WASHINGTON, D.C. 20549

 

 

FORM 8-K

 

 

CURRENT REPORT

Pursuant to Section 13 or 15(d)

of The Securities Exchange Act of 1934

Date of Report (Date of earliest event reported): December 9, 2014

 

 

THE GEO GROUP, INC.

(Exact Name of Registrant as Specified in its Charter)

 

 

 

Florida   1-14260   65-0043078

(State or Other Jurisdiction

of Incorporation)

 

(Commission

File Number)

 

(IRS Employer

Identification No.)

621 NW 53rd Street, Suite 700, Boca Raton, Florida   33487
(Address of Principal Executive Offices)   (Zip Code)

Registrant’s telephone number, including area code (561) 893-0101

N/A

(Former Name or Former Address, if Changed Since Last Report)

 

 

Check the appropriate box below if the Form 8-K filing is intended to simultaneously satisfy the filing obligation of the registrant under any of the following provisions (see General Instructions A.2. below):

 

  ¨ Written communications pursuant to Rule 425 under the Securities Act (17 CFR 230.425)

 

  ¨ Soliciting material pursuant to Rule 14a-12 under the Exchange Act (17 CFR 240.14a-12)

 

  ¨ Pre-commencement communications pursuant to Rule 14d-2(b) under the Exchange Act (17 CFR 240.14d-2(b))

 

  ¨ Pre-commencement communications pursuant to Rule 13e-4(c) under the Exchange Act (17 CFR 240.13e-4(c))

 

 

 


Section 5 Corporate Governance and Management

 

Item 5.02 Departure of Directors or Certain Officers; Election of Directors; Appointment of Certain Officers; Compensatory Arrangements of Certain Officers.

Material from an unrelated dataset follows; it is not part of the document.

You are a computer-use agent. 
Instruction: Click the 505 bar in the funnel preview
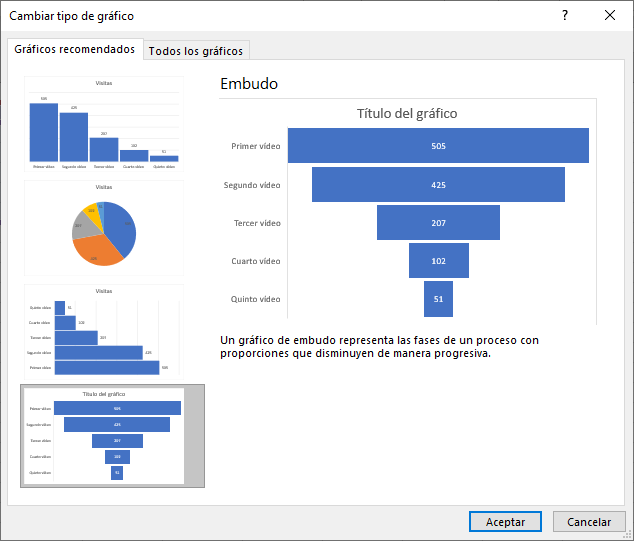pos(438,146)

On December 9, 2014, the Board of Directors (the “Board”) of The GEO Group, Inc. (“GEO”) received a letter from
Norman A. Carlson informing the Board that he is retiring from the Board and all committee positions effective on December 31, 2014. Mr. Carlson has served as a member of the Board since 1994 and he currently serves as the chairman of GEO’s Operations and Oversight Committee and is a member of GEO’s Corporate Planning Committee and Independent Committee. Mr. Carlson’s decision to retire from the Board did not involve any disagreement with GEO, management or the Board.

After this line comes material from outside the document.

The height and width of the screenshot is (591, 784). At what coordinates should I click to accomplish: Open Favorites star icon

In recognition of Mr. Carlson’s 20 years of distinguished service, his invaluable expertise in the corrections industry and his extensive knowledge of GEO and its operations, and as provided in Article VI, Section 8 of GEO’s bylaws, the Board has determined to appoint Mr. Carlson to the position of Director Emeritus of GEO effective January 1, 2015. As Director Emeritus, Mr. Carlson will consult with GEO and the Board and may attend, but not vote at, meetings of the Board. As consideration for his service as Director Emeritus, Mr. Carlson will receive an annual retainer of $50,000 to be paid quarterly so long as he retains the title of Director Emeritus. Mr. Carlson’s stock option awards and restricted stock awards will continue to vest according to the terms of The GEO Group, Inc. 2014 Stock Incentive Plan so long as he retains the title of Director Emeritus. Mr. Carlson’s status as Director Emeritus will be reviewed annually by the Nominating and Corporate Governance Committee and the Board.

GEO and the Board thank Mr. Carlson for his many years of dedicated service.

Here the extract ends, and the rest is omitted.